== Segment start ==

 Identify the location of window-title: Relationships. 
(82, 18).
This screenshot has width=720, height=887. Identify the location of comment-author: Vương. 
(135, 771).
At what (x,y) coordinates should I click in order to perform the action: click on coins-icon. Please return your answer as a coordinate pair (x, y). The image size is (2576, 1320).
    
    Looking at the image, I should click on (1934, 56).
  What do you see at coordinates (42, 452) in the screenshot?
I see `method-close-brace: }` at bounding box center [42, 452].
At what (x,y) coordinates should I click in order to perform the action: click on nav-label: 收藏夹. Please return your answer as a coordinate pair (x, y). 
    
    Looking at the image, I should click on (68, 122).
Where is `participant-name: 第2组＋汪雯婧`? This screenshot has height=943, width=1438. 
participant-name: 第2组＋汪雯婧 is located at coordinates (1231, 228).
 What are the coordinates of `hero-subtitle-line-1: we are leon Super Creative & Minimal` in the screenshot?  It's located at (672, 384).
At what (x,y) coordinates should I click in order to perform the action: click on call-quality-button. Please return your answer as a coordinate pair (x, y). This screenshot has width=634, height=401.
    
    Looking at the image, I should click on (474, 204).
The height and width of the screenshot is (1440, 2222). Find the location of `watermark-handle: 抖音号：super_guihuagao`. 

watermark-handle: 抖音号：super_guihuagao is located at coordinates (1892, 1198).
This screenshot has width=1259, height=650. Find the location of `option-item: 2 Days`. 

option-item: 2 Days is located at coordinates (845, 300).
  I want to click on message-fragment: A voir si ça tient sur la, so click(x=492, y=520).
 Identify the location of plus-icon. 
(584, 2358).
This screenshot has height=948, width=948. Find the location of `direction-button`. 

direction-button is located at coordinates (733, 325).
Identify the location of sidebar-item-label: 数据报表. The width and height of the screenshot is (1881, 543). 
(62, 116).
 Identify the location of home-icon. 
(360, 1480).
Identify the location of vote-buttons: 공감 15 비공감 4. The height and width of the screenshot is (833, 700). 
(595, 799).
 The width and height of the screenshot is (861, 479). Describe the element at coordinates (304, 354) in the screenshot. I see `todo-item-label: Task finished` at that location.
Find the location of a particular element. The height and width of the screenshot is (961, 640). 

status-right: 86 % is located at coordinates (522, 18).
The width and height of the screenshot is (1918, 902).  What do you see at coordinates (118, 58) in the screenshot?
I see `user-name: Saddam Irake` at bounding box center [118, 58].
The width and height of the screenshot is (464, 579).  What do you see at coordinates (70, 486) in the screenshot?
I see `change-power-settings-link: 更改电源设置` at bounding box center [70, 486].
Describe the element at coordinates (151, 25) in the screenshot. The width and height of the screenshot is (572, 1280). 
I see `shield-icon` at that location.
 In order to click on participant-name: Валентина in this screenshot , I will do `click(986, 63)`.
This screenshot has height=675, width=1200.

== Segment end ==

◆ PROBLEM TO SOLVE:
Repeat the rows word for word, beginning at the line that contains "Identify the location of home-icon." and ending after the line that contains "The width and height of the screenshot is (861, 479).".

◆ OUTPUT BELOW:
 Identify the location of home-icon. 
(360, 1480).
Identify the location of vote-buttons: 공감 15 비공감 4. The height and width of the screenshot is (833, 700). 
(595, 799).
 The width and height of the screenshot is (861, 479). Describe the element at coordinates (304, 354) in the screenshot. I see `todo-item-label: Task finished` at that location.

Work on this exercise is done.